Penultimately, Guido Grossmann et al. present the RootChip – ‘an integrated microfluidic chip for plant science’, which aims to overcome the acknowledged problems of studying development and physiology of growing roots. The RootChip integrates live-cell imaging of growth and metabolism of Arabidopsis thaliana roots with rapid modulation of environmental conditions, and can cope with multiple roots from multiple seedlings in parallel. As presented it sounds impressive, but am I wrong in thinking that roots tend to grow in the dark, in soil? Well, the image accompanying the article shows roots in transparent plastic tubes, in a well-lit lab. Maybe that’s just for purposes of illustration and the meaningful measurements, etc, are made when the roots are in their native darkened state.

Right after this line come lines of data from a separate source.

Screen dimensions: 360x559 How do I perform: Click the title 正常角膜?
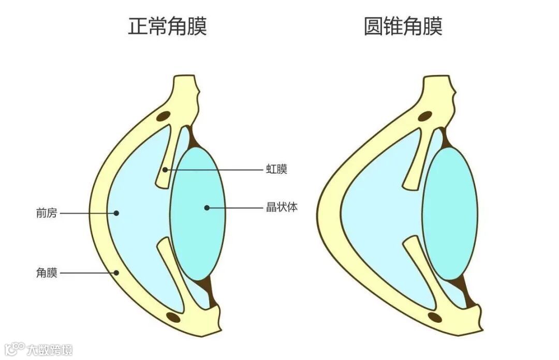tap(167, 26)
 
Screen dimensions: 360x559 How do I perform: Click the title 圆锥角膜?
tap(403, 26)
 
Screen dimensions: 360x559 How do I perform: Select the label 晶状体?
tap(282, 208)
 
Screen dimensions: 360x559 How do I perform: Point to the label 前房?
tap(46, 213)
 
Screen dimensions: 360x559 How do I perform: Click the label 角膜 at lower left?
tap(46, 273)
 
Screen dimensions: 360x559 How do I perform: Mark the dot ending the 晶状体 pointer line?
tap(207, 208)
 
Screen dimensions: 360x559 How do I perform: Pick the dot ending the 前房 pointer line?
tap(116, 213)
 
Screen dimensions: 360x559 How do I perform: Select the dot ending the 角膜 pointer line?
tap(116, 273)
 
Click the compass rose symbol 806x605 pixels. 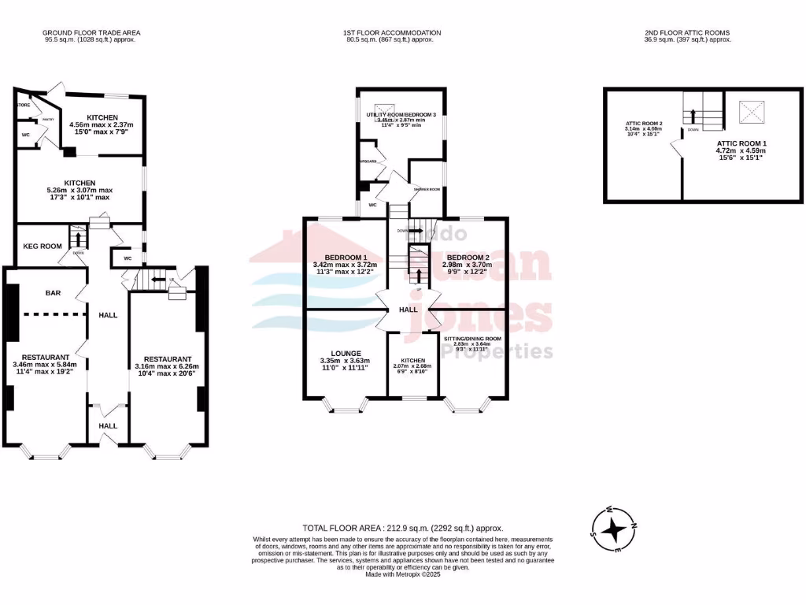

Finally, recognising that the ability to quantify the geometry of plant organs at the cellular scale can provide novel insights into their structural organisation, Andrew French et al. present a tool to count and measure individual neighbouring cells along a defined file in confocal laser scanning microscope images. Amongst other uses, the Cell-o-Tape tool can be used to provide an estimate of the position of transition into the elongation zone of an Arabidopsis root – a location apparently ‘sensitive’ to the subjectivity of the experimenter. Quite a list – which is by no means exhaustive! – but, my personal favourite is… Cell-o-Tape. And I’m sticking to it!